Завязывая мешок, старик сказал с грустным сожалением:
— Вот, стало быть, и позавтракали и пообедали...— и спросил соседа:—А ты как? Партейный иль нет? Вроде, по словам по твоим, ты должон бы партейным, а?
— А куда же без нее теперь, без партии? — спросил рабочий и встал: от комнаты коменданта пробирались двое молодых ребят, размахивая бумажками.
— Порядок. Едем!
— С богом вас,— негромко пожелал старик, застегивая полушубок, и повернулся к своим: — И нам пора... Пока дорогу найдем, пока что...
Трамваи в тот день не ходили, только редко-редко продребезжит где-то в стороне требовательный звонок. То ли не давали тока, то ли мешали снежные заносы. К началу дня во многих местах на путях уже копошились люди с лопатами, расчищая пути, здесь были и женщины и подростки, одетые бедно, в разбитых и растоптанных валенках и ботинках, или в лаптях. Но кое-где видны были и хорошо одетые, пгроятно, кто еще не работал на новую власть и кого выгнали расчистку снега насильно,— по бекешам и пиджакам угадывались бывшие торговцы, приказчики, чиновники, даже попик один, маленький и сытый, в длинном черном пальто, старательно, но бестолково ковырял на одном месте лопатой... покрикивали молодые ребята и девушки, командовавшие работами,— видимо, комсомольцы. Кое-где горели на перекрестках костры, возле них толпились озябшие люди.
Мы останавливались, расспрашивали о дороге и снова брели дальше. Нам с Олей до самой Красной площади оказалось по пути с ходоками,— брат капитана Жестякова жил в одном из арбатских переулков. У Иверской часовни мы распростились с ходоками, распростились, как старые знакомые, почти друзья: и мы и они чувствовали себя в этом большом и еще чужом городе одиноко, неуверенно.
— Вот и дошли, стало быть, мила душа, до самого сердца земли русской. Чем-то теперь господь обрадует... Допустят до Ленина, альбо так и пойдем с чем пришли? — Сняв шапку, он истово перекрестился на темную икону у входа в Иверскую, где уже собирались нищие и калеки.— Помоги, заступница...

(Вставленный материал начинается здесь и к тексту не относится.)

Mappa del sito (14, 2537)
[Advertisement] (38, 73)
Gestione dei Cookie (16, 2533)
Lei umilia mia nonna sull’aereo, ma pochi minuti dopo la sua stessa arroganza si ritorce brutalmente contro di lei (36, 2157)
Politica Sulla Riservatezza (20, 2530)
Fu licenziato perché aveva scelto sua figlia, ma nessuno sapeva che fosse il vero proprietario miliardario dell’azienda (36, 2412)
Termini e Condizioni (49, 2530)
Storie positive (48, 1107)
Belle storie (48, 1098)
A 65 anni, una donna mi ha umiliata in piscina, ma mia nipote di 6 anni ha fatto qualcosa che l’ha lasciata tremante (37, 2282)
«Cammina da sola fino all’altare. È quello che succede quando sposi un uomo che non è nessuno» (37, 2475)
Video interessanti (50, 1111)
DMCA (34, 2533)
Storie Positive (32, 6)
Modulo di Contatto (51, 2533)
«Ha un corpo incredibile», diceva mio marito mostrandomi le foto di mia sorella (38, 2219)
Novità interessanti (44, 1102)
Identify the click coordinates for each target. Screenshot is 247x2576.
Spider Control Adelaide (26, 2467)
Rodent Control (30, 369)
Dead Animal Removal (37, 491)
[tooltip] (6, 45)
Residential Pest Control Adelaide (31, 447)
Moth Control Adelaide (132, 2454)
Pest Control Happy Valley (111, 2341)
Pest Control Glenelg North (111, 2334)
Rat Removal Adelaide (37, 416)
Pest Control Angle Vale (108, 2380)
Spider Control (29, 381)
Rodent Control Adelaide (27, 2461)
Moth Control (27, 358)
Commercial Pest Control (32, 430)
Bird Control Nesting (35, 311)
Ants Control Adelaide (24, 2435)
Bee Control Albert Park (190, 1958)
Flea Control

Метель стихала; в белесой мути утра вздымались в небо красные кирпичные зубчатые стены Кремля, островерхие башни с темными и узкими глазницами окошек, темные чугунные фигуры Минина и Пожарского высились над заснеженной площадью.
Ходоки ушли, а мы с Олей постояли еще, глядя, как медленно тают в тумане их неторопливые тени. Вот, думалось мне, может быть, они сегодня увидят Ильича и будут с ним говорить. Какой он? Тогда я еще ни разу не видел изображения Владимира Ильича: газеты не печатали никаких портретов,— только имя его шло по стране из края в край.
— Пойдем,— потянула меня Оля.— Ноги озябли... У нас в Севастополе никогда не было столько снега...
И опять брели по незнакомым улицам, останавливая встречных и расспрашивая, как пройти. Некоторые просто не отвечали, другие, озябшие так же, как мы, сердито огрызались и махали в сторону Арбата рукой.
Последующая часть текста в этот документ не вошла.